[Esercizio]
Ricopia parola per parola le righe che vanno da quella con "The image size is (478, 360)." fino a quella con "click(x=561, y=38)", comprese entrambe.

::: Voci del dataset

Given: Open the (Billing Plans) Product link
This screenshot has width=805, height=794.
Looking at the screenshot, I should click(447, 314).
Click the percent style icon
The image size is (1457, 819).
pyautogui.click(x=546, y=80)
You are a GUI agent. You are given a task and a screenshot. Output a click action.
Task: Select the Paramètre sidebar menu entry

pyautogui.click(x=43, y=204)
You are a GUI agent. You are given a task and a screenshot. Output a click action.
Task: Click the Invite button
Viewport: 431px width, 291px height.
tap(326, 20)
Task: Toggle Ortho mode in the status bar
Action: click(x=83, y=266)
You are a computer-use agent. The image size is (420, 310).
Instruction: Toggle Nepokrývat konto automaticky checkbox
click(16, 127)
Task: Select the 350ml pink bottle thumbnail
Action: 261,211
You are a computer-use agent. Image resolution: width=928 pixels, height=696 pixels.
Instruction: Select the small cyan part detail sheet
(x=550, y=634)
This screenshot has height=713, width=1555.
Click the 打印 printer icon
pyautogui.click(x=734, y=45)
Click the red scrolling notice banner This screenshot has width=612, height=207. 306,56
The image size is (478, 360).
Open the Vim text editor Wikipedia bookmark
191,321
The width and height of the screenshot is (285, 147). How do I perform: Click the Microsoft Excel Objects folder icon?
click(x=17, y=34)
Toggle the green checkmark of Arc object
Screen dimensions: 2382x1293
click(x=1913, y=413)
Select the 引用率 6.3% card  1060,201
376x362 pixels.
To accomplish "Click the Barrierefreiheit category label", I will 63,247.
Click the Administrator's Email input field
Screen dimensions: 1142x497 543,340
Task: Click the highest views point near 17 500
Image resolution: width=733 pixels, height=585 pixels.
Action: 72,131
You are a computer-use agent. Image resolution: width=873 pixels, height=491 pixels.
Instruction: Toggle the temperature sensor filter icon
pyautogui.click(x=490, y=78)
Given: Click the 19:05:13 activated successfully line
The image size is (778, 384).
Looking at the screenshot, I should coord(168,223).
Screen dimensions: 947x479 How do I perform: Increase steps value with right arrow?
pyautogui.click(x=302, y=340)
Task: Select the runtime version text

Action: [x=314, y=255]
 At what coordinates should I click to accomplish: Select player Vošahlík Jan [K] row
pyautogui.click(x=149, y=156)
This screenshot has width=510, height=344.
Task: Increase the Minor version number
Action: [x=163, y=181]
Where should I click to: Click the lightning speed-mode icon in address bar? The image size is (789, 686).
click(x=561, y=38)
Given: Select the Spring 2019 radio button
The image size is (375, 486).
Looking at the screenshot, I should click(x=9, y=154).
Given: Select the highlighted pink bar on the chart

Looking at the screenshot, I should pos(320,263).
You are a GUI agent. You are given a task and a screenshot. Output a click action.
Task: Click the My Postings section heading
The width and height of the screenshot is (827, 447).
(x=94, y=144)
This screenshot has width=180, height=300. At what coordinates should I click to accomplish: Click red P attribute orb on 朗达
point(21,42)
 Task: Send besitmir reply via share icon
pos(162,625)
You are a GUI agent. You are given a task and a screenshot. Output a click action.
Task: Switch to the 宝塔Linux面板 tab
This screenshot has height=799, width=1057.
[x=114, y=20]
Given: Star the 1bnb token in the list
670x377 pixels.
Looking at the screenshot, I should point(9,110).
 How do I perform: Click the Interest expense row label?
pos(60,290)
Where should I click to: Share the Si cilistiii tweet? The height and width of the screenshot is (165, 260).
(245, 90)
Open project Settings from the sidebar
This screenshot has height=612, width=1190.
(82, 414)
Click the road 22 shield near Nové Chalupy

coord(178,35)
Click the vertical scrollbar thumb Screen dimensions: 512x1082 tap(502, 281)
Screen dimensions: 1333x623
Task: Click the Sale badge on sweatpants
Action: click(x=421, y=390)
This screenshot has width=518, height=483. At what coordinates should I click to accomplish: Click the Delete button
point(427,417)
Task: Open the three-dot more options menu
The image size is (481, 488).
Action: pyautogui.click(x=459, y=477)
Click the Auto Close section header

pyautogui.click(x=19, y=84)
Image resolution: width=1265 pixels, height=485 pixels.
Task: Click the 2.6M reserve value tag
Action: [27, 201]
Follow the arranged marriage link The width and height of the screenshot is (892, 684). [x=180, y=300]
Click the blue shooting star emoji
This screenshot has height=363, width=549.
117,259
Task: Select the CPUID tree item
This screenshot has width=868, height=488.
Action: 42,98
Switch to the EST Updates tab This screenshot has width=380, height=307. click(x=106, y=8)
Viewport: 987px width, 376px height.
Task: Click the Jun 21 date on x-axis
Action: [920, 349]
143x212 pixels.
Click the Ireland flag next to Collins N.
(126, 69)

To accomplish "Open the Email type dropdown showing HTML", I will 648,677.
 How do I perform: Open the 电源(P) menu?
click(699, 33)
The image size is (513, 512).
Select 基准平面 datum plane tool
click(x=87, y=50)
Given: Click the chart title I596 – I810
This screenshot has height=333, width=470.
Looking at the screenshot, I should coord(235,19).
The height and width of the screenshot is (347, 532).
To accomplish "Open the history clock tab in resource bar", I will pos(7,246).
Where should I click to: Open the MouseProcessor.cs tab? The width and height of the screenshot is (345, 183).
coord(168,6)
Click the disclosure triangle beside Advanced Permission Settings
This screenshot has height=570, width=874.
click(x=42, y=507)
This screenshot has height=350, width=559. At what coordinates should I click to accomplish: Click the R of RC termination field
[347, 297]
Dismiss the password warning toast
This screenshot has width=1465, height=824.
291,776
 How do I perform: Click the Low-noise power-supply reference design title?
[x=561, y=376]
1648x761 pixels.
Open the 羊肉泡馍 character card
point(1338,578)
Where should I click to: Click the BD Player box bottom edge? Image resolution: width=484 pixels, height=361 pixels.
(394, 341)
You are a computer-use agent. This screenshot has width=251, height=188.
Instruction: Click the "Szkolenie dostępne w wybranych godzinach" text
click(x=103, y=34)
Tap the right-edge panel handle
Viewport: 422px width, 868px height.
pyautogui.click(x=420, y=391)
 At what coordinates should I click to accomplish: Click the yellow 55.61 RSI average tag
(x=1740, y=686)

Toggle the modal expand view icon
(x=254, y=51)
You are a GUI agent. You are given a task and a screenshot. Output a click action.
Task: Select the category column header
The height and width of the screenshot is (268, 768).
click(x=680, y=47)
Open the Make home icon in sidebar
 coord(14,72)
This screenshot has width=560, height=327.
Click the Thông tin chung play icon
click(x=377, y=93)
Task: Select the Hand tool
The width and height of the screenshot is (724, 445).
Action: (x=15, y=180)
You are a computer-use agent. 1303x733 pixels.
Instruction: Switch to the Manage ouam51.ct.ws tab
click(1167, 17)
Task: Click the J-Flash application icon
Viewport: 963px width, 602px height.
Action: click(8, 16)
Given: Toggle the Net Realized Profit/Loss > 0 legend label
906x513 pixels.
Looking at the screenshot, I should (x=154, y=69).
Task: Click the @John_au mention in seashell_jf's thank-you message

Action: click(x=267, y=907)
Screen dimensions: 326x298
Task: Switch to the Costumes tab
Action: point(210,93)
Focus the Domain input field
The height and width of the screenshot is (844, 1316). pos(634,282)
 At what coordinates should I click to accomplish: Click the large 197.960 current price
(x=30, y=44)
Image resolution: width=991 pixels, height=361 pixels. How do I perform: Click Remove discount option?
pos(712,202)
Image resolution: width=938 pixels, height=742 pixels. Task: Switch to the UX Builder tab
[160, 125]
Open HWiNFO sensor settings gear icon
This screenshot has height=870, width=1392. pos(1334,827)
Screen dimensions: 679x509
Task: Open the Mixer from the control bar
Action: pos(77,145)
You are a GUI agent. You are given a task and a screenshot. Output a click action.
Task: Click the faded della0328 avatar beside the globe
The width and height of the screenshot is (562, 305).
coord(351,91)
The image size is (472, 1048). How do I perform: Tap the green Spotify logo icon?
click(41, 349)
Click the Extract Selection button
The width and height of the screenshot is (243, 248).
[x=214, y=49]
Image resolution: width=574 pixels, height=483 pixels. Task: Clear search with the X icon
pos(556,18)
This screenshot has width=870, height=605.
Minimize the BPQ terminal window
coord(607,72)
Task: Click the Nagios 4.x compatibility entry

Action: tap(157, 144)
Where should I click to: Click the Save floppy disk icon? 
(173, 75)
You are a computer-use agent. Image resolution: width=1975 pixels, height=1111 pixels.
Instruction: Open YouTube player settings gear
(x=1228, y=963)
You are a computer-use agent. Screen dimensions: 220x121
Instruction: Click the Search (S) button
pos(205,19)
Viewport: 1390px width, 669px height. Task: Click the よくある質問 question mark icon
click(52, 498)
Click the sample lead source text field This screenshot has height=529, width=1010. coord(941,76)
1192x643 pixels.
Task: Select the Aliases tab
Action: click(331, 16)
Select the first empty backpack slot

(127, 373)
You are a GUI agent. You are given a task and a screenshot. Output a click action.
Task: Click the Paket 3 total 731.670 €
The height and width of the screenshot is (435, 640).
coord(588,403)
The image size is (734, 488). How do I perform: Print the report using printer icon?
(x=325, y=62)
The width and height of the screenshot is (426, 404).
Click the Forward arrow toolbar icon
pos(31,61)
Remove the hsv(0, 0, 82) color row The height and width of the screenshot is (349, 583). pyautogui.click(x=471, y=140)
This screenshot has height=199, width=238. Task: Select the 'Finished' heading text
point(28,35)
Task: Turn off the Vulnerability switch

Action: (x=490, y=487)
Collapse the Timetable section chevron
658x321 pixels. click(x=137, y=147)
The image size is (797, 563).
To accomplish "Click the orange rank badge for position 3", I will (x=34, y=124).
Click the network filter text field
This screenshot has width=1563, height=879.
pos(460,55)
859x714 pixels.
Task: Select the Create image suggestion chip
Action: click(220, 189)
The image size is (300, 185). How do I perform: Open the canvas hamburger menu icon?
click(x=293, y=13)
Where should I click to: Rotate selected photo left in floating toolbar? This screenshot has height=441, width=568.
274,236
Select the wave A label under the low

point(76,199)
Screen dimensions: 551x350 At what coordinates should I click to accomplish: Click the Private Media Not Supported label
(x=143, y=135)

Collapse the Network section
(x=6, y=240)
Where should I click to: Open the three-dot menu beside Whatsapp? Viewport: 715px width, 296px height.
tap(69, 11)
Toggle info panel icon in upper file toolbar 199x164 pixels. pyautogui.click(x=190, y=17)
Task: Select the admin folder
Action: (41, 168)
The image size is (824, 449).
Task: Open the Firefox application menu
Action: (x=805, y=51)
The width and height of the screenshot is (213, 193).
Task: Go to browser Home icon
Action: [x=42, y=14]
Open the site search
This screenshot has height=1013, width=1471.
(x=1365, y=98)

::::::

[Risposta scritta]
The image size is (478, 360).
Open the Vim text editor Wikipedia bookmark
191,321
The width and height of the screenshot is (285, 147). How do I perform: Click the Microsoft Excel Objects folder icon?
click(x=17, y=34)
Toggle the green checkmark of Arc object
Screen dimensions: 2382x1293
click(x=1913, y=413)
Select the 引用率 6.3% card  1060,201
376x362 pixels.
To accomplish "Click the Barrierefreiheit category label", I will 63,247.
Click the Administrator's Email input field
Screen dimensions: 1142x497 543,340
Task: Click the highest views point near 17 500
Image resolution: width=733 pixels, height=585 pixels.
Action: 72,131
You are a computer-use agent. Image resolution: width=873 pixels, height=491 pixels.
Instruction: Toggle the temperature sensor filter icon
pyautogui.click(x=490, y=78)
Given: Click the 19:05:13 activated successfully line
The image size is (778, 384).
Looking at the screenshot, I should coord(168,223).
Screen dimensions: 947x479 How do I perform: Increase steps value with right arrow?
pyautogui.click(x=302, y=340)
Task: Select the runtime version text

Action: [x=314, y=255]
 At what coordinates should I click to accomplish: Select player Vošahlík Jan [K] row
pyautogui.click(x=149, y=156)
This screenshot has width=510, height=344.
Task: Increase the Minor version number
Action: [x=163, y=181]
Where should I click to: Click the lightning speed-mode icon in address bar? The image size is (789, 686).
click(x=561, y=38)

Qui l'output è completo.